Damit liefert der WBGT-Index ein genaueres Bild der vorherrschenden Hitzebelastung auf den menschlichen Körper, erklärt Chris Mullington, Mediziner vom Imperial College London: „Hohe Luftfeuchtigkeit hemmt die Schweißverdunstung, direkte Sonneneinstrahlung und heiße Stadionböden erhöhen die Strahlungswärmebelastung, schwacher Wind verringert die Kühlung.“ Damit sei der WBGT-Wert nicht nur ein Wetterwert, sondern ein Wert für die Fähigkeit des Körpers, mit großer Hitze fertig zu werden.
Fußballer schützen: Ärzte fordern Anpassung der Grenzwerte
Aufgrund ihrer Berechnungen prognostizieren die Wissenschaftler beispielsweise beim Viertelfinale in Miami oder dem Halbfinale in Dallas extreme Bedingungen, die mindestens zusätzliche Trinkpausen oder sogar einen Spielabbruch notwendig machen könnten. Zumindest, wenn es nach den Grenzwerten geht, die viele Mediziner für angemessen halten.

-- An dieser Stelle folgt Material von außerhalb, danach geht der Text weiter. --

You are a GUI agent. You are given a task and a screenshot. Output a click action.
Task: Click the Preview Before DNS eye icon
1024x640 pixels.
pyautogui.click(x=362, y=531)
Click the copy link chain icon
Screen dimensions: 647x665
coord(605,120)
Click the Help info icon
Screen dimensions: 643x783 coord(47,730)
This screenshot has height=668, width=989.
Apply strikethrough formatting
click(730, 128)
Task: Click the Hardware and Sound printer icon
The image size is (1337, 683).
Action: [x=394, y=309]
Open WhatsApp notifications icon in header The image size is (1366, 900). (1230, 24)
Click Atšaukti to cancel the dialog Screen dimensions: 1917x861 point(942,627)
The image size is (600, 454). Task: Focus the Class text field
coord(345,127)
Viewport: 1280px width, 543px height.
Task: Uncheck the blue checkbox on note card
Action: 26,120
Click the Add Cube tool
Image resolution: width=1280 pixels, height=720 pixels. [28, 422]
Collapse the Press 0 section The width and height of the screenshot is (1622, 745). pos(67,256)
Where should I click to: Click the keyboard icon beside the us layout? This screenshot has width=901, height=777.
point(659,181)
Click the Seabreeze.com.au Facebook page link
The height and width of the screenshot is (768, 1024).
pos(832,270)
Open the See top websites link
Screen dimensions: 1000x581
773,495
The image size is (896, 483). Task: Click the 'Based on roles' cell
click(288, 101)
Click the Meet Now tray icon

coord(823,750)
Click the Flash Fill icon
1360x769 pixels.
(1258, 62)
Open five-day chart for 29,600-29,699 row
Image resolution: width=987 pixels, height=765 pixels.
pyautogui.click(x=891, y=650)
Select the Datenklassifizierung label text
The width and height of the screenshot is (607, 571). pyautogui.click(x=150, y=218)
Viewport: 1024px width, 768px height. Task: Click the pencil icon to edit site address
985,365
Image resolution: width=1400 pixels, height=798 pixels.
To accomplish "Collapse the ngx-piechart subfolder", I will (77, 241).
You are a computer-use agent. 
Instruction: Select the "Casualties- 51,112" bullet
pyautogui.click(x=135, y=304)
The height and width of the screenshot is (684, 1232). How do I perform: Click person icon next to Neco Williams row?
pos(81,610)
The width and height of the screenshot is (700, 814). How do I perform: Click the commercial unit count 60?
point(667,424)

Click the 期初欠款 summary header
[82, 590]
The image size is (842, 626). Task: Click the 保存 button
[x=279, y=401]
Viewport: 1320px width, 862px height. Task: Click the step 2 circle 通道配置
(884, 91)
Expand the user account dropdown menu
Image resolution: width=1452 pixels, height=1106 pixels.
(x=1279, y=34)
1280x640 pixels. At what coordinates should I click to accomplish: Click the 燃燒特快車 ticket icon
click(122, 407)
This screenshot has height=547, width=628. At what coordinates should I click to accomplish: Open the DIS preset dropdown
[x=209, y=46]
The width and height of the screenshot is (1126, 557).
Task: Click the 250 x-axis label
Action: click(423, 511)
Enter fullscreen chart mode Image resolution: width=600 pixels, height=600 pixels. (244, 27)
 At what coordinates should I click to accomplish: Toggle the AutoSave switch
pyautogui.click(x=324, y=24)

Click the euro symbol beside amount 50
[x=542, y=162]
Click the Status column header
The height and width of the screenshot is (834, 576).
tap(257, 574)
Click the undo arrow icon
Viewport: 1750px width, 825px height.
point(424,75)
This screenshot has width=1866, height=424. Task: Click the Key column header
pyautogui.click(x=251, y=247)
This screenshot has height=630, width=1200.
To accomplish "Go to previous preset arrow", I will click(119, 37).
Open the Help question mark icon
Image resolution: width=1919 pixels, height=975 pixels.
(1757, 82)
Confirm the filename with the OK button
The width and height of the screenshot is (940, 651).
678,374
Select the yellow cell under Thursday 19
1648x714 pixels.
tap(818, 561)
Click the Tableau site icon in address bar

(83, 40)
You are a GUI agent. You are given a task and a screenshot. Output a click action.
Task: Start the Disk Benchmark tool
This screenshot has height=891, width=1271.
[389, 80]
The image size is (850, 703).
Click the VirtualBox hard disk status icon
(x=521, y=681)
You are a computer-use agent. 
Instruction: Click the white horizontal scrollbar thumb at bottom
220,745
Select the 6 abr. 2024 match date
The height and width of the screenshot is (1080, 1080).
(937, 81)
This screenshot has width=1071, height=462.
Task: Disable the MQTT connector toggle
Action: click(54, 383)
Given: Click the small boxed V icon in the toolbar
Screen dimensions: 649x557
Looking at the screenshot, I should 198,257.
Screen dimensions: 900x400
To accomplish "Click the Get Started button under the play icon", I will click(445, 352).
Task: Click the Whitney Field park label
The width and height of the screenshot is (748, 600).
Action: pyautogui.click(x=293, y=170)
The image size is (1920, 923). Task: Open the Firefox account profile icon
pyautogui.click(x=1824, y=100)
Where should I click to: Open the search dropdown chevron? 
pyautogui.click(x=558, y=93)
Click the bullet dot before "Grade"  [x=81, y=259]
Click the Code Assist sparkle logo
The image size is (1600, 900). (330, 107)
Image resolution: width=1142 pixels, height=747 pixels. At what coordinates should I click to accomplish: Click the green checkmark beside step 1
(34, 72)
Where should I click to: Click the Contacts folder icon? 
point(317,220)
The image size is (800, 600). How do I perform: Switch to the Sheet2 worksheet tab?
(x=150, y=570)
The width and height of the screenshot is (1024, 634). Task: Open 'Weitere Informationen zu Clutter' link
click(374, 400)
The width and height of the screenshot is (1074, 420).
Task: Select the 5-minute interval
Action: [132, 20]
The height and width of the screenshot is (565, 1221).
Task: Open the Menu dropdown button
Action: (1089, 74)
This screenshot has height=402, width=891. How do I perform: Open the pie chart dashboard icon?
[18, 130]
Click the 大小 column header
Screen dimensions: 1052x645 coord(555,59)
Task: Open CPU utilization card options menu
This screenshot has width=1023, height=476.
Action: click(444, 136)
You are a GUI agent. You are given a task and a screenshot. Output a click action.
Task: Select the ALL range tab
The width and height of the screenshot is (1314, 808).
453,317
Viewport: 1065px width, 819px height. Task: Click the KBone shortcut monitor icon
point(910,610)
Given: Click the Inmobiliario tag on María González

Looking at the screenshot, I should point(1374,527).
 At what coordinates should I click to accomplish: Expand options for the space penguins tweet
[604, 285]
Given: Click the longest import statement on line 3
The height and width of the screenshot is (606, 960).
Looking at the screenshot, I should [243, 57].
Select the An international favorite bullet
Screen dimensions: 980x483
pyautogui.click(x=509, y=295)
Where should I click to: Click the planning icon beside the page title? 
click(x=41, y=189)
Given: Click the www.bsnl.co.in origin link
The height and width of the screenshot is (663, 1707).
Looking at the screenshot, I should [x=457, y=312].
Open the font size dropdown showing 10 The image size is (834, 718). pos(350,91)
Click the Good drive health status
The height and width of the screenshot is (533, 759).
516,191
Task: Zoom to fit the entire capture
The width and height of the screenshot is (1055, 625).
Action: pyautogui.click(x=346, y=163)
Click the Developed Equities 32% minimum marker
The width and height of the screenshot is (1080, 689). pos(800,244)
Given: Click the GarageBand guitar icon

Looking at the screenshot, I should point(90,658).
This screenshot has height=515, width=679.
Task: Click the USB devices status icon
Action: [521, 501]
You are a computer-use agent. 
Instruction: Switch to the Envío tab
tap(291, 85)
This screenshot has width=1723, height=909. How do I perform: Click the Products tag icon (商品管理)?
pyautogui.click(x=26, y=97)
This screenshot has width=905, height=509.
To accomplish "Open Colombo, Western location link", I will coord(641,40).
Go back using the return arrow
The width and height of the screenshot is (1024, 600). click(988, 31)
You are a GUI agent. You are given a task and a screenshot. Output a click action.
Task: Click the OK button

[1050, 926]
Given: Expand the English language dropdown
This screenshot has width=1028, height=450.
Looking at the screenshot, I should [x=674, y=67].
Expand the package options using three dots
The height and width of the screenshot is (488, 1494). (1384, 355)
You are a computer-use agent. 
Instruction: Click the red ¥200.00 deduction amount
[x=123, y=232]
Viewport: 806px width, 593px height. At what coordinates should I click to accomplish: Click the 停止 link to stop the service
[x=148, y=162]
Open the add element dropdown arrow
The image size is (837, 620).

In einem offenen Brief an die FIFA (externer Link) fordern nun Ärzte und Wissenschaftler, die veralteten Grenzwerte für den Hitzeschutz zu senken und an aktuelle medizinische den Standards anzupassen. Die FIFA (externer Link) erlaubt derzeit noch einen Spielbetrieb bei einer Hitzebelastung von 32 Grad nach dem neuen Index WBGT, was etwa 45 Grad im Schatten bei einer geringen Luftfeuchtigkeit von 20 Prozent entspricht. Als absolute Obergrenze sehen die Forscher, aber auch der Verband der professionellen Fußballspieler FIFPRO, der ebenfalls eine Anpassung fordert, den Wert von 28 Grad WBGT. Das entspricht immerhin noch 38 Grad im Schatten bei trockener Luft. Eine Antwort der FIFA auf diese Forderungen steht noch aus.
Extreme Hitze: Auch Zuschauer der Fußball-Weltmeisterschaft sind gefährdet
Auch die Zuschauer und Fans der Fußball-Weltmeisterschaft 2026 müssen innerhalb und außerhalb der Stadien mit teils hoher Belastung durch Hitze rechnen. Im Gegensatz zu den Spielern haben sie keinen medizinischen Betreuerstab und müssen sich selbst schützen, wenn die Hitze gefährlich wird.
Der Umweltmediziner Thomas Lob-Corzilius rät daher Zuschauern von Public Viewings in den USA, aber auch in Deutschland, unbedingt auf körpereigene Warnsignale zu hören: „Mundtrockenheit ist ein wichtiges Zeichen dafür: Ich muss trinken! Wenn ich nur Wasser habe, dann trinke ich Wasser, möglichst aber auch eine Lösung, in der ein bisschen Salz ist. Falls mir nicht nur ein bisschen schwindelig ist, sondern auch schwarz vor Augen, muss ich mich hinsetzen, und die Beine nach oben nehmen.“
Spätestens, wenn sich Übelkeit und Kopfschmerzen einstellen, heiße es: Sofort ab in den Schatten und den Kopf kühlen. Dann hat man vermutlich einen Sonnenstich erlitten, eine gefährliche Schwellung des Gehirns.